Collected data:
━━━━

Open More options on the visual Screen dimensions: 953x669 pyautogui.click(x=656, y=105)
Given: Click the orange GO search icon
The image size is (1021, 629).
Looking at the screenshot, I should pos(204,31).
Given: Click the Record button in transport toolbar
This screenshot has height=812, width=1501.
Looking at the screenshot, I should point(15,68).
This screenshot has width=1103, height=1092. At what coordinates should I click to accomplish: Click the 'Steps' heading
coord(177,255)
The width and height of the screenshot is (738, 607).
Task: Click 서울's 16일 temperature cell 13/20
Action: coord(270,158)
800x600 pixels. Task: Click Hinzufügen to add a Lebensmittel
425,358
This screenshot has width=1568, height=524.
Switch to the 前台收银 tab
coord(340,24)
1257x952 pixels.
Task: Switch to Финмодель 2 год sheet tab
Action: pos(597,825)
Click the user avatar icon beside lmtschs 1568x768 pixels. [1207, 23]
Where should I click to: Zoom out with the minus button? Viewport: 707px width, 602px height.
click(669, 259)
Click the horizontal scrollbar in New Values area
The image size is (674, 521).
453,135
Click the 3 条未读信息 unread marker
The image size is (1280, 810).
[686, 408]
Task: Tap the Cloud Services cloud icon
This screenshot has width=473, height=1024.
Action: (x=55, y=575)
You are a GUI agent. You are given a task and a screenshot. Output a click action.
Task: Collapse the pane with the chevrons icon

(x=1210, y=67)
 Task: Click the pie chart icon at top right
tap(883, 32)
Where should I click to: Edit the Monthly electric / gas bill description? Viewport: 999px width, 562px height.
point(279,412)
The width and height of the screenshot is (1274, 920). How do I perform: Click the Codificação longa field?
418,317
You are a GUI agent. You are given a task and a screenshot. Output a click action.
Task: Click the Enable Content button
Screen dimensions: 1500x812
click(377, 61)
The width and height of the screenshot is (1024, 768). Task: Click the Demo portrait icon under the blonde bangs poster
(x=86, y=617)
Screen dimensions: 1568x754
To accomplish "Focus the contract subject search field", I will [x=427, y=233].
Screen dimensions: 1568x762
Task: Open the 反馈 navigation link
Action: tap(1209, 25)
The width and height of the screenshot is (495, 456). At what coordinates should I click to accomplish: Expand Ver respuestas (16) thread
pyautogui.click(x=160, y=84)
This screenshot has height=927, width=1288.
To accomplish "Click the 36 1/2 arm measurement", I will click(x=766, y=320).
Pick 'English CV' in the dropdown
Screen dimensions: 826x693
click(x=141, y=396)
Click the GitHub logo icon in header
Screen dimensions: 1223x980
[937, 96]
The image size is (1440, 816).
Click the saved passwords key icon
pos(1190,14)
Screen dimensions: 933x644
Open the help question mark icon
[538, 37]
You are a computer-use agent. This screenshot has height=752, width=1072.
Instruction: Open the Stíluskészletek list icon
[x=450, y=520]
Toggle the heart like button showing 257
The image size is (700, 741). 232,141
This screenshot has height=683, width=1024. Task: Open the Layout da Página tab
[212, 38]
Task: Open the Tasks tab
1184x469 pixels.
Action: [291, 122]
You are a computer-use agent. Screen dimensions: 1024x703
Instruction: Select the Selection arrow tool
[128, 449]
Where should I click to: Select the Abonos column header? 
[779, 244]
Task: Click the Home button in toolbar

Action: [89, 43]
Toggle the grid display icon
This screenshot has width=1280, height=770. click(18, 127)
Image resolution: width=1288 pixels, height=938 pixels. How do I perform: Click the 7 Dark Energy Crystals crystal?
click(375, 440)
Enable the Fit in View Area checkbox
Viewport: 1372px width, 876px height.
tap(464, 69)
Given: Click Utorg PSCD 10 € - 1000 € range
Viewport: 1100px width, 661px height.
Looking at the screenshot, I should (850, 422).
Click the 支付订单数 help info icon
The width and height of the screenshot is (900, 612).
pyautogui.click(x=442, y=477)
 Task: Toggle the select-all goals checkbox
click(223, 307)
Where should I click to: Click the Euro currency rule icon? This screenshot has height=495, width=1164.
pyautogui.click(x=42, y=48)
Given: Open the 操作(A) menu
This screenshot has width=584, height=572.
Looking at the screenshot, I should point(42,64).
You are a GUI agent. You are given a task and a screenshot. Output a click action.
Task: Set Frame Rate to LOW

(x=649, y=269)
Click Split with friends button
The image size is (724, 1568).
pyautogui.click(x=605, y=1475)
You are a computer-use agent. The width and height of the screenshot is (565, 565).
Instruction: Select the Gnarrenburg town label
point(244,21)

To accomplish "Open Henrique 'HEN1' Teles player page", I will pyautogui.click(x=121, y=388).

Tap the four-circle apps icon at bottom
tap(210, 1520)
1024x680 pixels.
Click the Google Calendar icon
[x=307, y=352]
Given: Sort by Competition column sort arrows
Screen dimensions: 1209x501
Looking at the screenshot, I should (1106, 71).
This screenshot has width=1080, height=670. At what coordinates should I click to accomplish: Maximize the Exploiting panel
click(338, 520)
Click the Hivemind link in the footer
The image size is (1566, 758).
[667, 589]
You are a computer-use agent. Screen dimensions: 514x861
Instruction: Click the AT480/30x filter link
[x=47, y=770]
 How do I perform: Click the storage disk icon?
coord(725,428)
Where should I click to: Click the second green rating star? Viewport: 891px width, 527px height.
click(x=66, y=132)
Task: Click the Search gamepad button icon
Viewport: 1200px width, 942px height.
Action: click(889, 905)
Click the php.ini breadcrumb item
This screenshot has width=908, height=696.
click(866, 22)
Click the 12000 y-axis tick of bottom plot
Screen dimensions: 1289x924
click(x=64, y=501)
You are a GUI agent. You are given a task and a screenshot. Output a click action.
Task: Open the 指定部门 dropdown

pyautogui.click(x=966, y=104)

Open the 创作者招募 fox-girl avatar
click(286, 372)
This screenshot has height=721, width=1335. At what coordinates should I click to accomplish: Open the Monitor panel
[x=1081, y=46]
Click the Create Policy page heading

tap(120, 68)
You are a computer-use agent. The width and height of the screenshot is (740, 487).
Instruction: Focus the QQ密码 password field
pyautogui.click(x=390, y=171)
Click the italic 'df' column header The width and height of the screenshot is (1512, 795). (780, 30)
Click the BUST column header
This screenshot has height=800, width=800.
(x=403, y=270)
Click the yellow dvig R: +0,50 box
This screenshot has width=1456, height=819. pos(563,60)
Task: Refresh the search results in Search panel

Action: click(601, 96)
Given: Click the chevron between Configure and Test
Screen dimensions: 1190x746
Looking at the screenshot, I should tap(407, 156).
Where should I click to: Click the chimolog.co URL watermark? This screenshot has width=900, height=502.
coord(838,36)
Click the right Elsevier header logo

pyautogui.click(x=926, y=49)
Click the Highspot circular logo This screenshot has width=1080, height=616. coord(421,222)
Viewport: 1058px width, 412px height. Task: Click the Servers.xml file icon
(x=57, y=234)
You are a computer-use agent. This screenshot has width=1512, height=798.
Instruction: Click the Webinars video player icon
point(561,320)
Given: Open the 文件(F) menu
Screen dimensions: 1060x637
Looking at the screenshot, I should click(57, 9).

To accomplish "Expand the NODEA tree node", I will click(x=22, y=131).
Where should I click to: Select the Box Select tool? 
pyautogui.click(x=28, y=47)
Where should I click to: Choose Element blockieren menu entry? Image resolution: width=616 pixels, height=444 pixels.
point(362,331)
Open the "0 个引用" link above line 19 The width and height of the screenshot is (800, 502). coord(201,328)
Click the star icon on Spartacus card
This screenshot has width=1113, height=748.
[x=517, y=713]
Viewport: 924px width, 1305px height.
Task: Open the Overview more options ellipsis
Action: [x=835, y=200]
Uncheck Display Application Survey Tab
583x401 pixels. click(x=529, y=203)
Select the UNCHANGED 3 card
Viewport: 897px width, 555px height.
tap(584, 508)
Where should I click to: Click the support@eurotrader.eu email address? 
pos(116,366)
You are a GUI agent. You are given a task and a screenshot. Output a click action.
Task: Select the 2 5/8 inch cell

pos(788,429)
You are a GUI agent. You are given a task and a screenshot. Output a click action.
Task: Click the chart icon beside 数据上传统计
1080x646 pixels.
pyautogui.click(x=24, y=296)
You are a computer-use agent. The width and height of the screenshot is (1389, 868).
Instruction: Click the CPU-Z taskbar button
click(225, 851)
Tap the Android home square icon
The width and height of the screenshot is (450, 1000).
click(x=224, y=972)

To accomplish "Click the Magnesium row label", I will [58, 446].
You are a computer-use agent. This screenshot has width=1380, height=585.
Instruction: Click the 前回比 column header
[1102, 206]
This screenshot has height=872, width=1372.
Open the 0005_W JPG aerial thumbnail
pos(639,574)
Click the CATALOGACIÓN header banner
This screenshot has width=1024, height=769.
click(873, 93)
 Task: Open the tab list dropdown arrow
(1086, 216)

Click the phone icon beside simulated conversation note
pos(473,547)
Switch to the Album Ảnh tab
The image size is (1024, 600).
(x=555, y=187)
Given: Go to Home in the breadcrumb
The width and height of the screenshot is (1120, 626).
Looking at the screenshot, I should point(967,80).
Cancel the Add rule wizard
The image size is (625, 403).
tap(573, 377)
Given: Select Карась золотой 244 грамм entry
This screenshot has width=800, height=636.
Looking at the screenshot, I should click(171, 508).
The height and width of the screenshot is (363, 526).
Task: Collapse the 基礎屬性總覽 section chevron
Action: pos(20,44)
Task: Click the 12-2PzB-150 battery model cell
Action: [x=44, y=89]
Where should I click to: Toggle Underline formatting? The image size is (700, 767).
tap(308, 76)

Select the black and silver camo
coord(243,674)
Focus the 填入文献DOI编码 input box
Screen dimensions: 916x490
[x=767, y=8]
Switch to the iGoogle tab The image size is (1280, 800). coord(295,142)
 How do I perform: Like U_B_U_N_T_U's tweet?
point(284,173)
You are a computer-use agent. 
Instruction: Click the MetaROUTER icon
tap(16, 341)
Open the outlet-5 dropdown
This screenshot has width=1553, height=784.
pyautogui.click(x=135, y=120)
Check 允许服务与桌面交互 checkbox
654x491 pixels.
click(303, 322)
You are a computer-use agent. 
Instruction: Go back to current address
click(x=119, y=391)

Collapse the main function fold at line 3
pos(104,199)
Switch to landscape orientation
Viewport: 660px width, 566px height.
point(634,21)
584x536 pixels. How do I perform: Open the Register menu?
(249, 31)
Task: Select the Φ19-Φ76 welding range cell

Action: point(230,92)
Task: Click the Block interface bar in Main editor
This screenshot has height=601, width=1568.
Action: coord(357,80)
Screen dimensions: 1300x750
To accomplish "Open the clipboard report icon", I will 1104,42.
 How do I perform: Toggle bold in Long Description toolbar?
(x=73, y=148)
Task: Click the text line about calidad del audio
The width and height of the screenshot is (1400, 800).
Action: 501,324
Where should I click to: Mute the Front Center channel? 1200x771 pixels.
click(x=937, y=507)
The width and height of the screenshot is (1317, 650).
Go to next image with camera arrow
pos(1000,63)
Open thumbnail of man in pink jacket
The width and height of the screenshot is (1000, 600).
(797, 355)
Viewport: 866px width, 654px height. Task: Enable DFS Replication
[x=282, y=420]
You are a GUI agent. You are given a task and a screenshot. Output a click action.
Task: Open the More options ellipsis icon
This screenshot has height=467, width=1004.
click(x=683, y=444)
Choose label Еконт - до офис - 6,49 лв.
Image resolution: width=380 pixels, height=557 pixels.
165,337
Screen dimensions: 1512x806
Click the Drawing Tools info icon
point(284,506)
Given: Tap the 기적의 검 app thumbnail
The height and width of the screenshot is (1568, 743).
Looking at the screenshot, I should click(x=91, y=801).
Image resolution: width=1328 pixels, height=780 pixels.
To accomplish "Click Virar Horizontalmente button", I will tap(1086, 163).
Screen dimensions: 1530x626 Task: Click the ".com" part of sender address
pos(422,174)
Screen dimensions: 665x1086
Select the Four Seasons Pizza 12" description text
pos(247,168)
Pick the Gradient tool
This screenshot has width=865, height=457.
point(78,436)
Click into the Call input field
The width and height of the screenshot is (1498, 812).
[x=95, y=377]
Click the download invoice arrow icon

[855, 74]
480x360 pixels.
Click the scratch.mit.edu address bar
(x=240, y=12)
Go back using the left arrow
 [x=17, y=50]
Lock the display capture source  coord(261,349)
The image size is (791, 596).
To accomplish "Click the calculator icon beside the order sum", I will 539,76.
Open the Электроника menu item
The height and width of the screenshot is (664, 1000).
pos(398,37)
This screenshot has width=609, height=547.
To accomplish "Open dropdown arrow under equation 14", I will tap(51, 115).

━━━━

> [WHAT IS NEEDED] Look through the data above and return exactly the lines from the one that contains "800x600 pixels. Task: Click" to the one that contains "Screen dimensions: 1568x754", inclusive, with nothing else.

> [RESULT FOR THIS TASK]
800x600 pixels. Task: Click Hinzufügen to add a Lebensmittel
425,358
This screenshot has width=1568, height=524.
Switch to the 前台收银 tab
coord(340,24)
1257x952 pixels.
Task: Switch to Финмодель 2 год sheet tab
Action: pos(597,825)
Click the user avatar icon beside lmtschs 1568x768 pixels. [1207, 23]
Where should I click to: Zoom out with the minus button? Viewport: 707px width, 602px height.
click(669, 259)
Click the horizontal scrollbar in New Values area
The image size is (674, 521).
453,135
Click the 3 条未读信息 unread marker
The image size is (1280, 810).
[686, 408]
Task: Tap the Cloud Services cloud icon
This screenshot has width=473, height=1024.
Action: (x=55, y=575)
You are a GUI agent. You are given a task and a screenshot. Output a click action.
Task: Collapse the pane with the chevrons icon

(x=1210, y=67)
 Task: Click the pie chart icon at top right
tap(883, 32)
Where should I click to: Edit the Monthly electric / gas bill description? Viewport: 999px width, 562px height.
point(279,412)
The width and height of the screenshot is (1274, 920). How do I perform: Click the Codificação longa field?
418,317
You are a GUI agent. You are given a task and a screenshot. Output a click action.
Task: Click the Enable Content button
Screen dimensions: 1500x812
click(377, 61)
The width and height of the screenshot is (1024, 768). Task: Click the Demo portrait icon under the blonde bangs poster
(x=86, y=617)
Screen dimensions: 1568x754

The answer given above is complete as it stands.